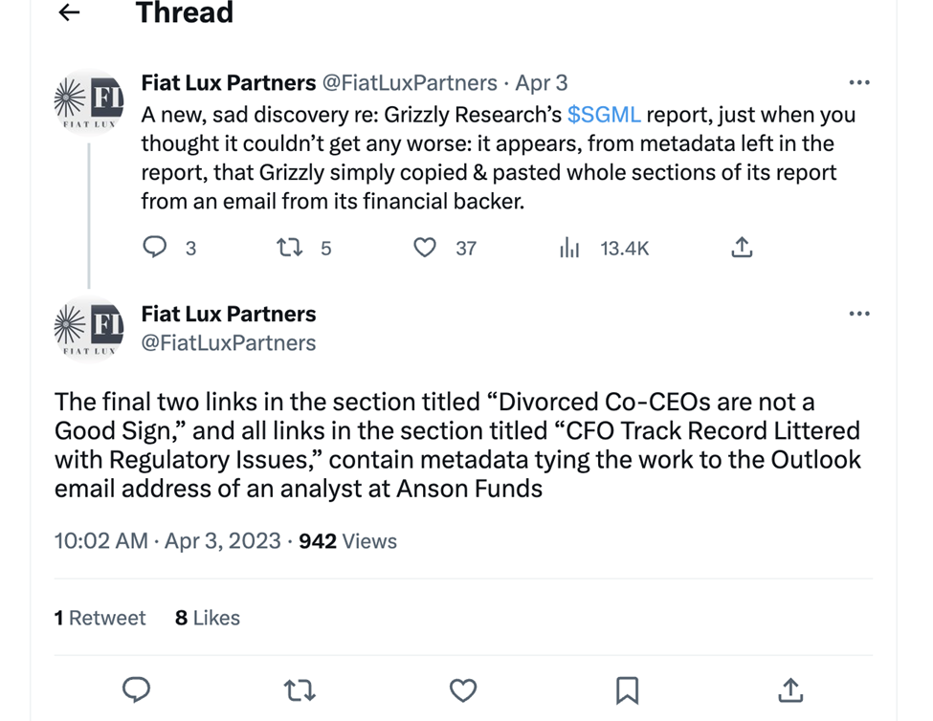Image resolution: width=933 pixels, height=721 pixels.
Task: Click the Fiat Lux avatar on second tweet
Action: point(90,330)
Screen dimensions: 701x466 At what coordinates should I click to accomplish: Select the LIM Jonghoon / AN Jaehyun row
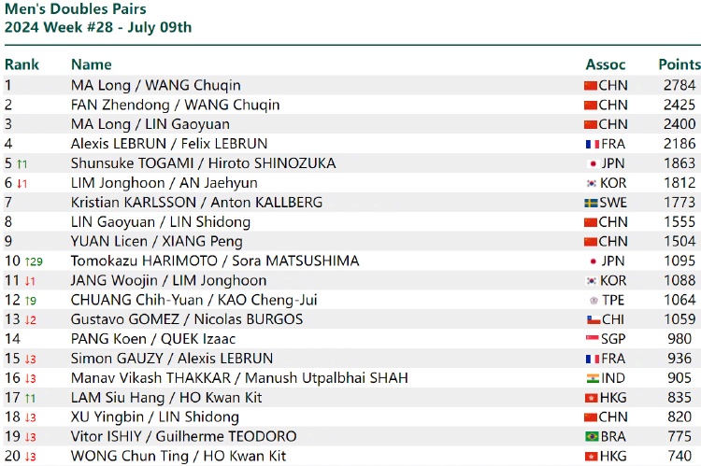click(x=352, y=183)
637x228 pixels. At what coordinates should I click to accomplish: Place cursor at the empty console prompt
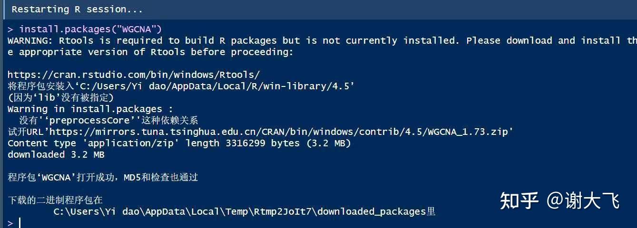tap(20, 223)
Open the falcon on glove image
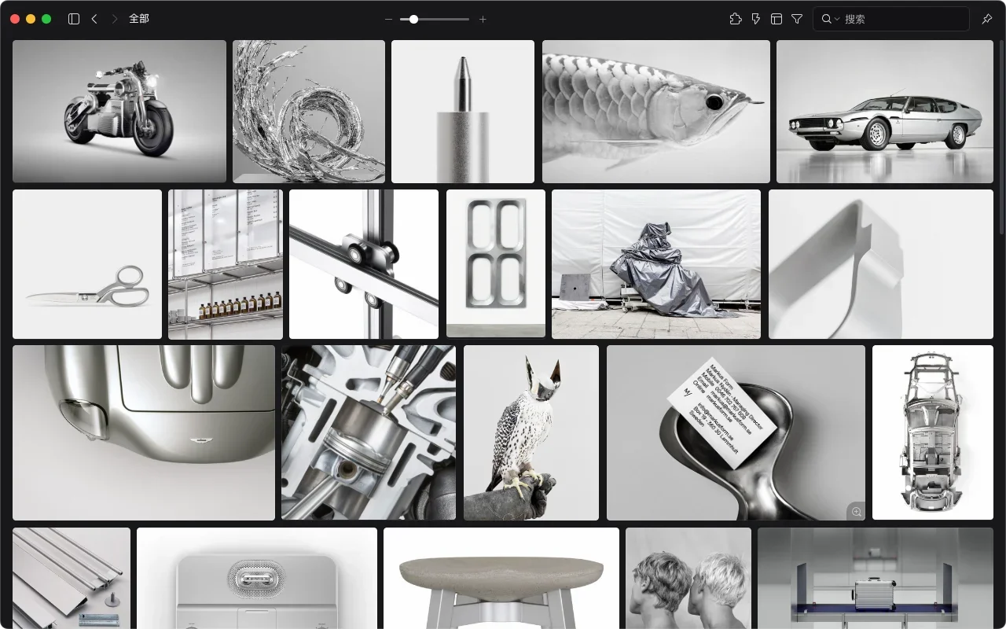The image size is (1006, 629). [x=531, y=432]
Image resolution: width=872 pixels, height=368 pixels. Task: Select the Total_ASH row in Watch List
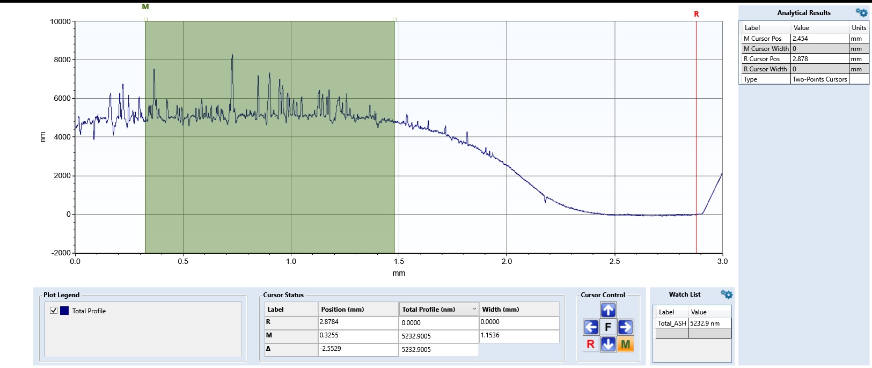(672, 323)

(GIVEN INSTRUCTION): Rewrite the entries above with every "Select" replaced by "Choose" and everything else unchanged. Leave out the pictures.

(EXPECTED ANSWER):
Image resolution: width=933 pixels, height=721 pixels.
Task: Click the Fiat Lux avatar on second tweet
Action: point(90,330)
Screen dimensions: 701x466 At what coordinates should I click to accomplish: Choose the LIM Jonghoon / AN Jaehyun row
click(x=352, y=183)
637x228 pixels. At what coordinates should I click to accomplish: Place cursor at the empty console prompt
tap(20, 223)
Open the falcon on glove image
The image size is (1006, 629). [x=531, y=432]
Image resolution: width=872 pixels, height=368 pixels. Task: Choose the Total_ASH row in Watch List
(672, 323)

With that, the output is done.